Il affirme par contre que l’économie ne se porte pas très bien. «Entre une récession et un ralentissement économique, des fois, il n’y a pas de grande différence. Il y a un [ralentissement économique], et il est majeur. Est-ce que c’est assez pour qu’il s’agisse d’une récession? On verra ça avec le temps», juge-t-il.

Tout comme le premier ministre Stephen Harper, M. Bédard affirme au contraire que l’économie canadienne est en relance. À preuve: le PIB a crû de 0,5% au mois de juin.

«Les chiffres mensuels, il faut faire attention avec ça. Oui, c’est mieux avoir une augmentation de 0,5% que rien du tout, mais c’est très très volatile», prévient par contre M. Fauvel, qui qualifie le climat économique au pays de «moribond».

Récession n’est pas décroissance
La décroissance, qui consiste à réduire la production et la consommation dans les pays les plus riches, est différente de la récession dans le sens où elle serait voulue et non pas subie, soutiennent les adeptes de ce mouvement.

«La récession est un phénomène caractéristique du capitalisme. Elle est toujours dramatique, surtout pour les membres les plus démunis de nos sociétés. […] La décroissance est un projet de société anticapitaliste, qui propose une réduction significative de la production et de la consommation dans les pays les plus riches [afin notamment de garantir] à chacun les moyens de mener une vie décente, dans le respect des limites écologiques de la planète», a indiqué à Métro le professeur à HEC Montréal Yves-Marie Abraham.

Les tenants de la décroissance se basent sur des recherches indiquant qu’au-delà d’un PIB de 15 000$ par habitant, la croissance n’est pas un facteur de mieux-être (le Québec est à 30 000$ par habitant). En outre, la date annuelle à laquelle le rythme de consommation de l’humanité excède ce que la nature est capable de générer en un an recule d’environ trois jours par année (cette année, c’était le 18 août).

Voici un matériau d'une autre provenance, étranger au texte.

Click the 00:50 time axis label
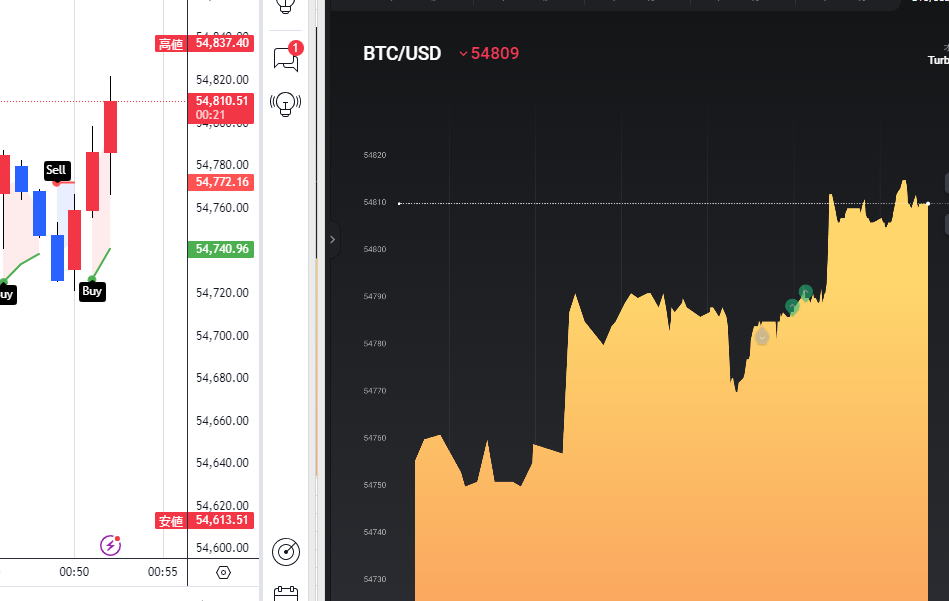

«Le système actuel, surtout dans sa variante néolibérale et “austéritaire”, est destructeur, injuste et déshumanisant», conclut M. Abraham.

Ironiquement, le chercheur Dennis Meadows, qui a inspiré le mouvement, déconseille l’utilisation du terme «décroissance», affirmant que ce terme ne pousse pas à participer au mouvement et qu’il est plutôt une forme «de suicide politique».

Et Montréal?
Puisque la récession touche principalement l’Ouest canadien en raison de la chute du prix du pétrole, la région de Montréal n’est pas à proprement parler affectée par cette annonce, croit Michel Leblanc, président et chef de la direction de la Chambre de commerce du Montréal métropolitain. M. Leblanc estime toutefois que la métropole «est aux prises, depuis plusieurs mois, avec un marché du travail mou» menant à des pertes d’emploi et à une hausse du taux de chômage.

La situation économique montréalaise n’est pas nécessairement liée à la récession, croit Mathieu Bédard, économiste à l’IEDM. «Il ne faut pas oublier qu’il y a eu d’autres événements au Québec ces derniers temps, comme le salaire minimum qui a augmenté au mois de mai et qui peut avoir eu un petit effet cette fois-ci», remarque-t-il.

Michel Leblanc croit qu’il est temps pour les entreprises de miser sur le marché américain. «Nous sommes face à une situation avantageuse pour la croissance du Québec et de Montréal, avec simultanément un taux de change qui nous est très avantageux par rapport aux Américains, une économie américaine en forte croissance, des taux d’intérêt très bas, et un coût de transport faible.»

Il admet que cette récession technique pourrait avoir un léger impact sur les entreprises montréalaises qui exportaient vers l’Ouest canadien; des entreprises qui, par exemple, étaient en lien avec la machinerie utilisée dans les grands projets de l’Alberta. «Ces projets risquent d’être décalés, avance M. Leblanc. Mais à mon avis, toute entreprise d’ici qui faisait affaire avec l’Ouest canadien va trouver un marché américain beaucoup plus robuste.»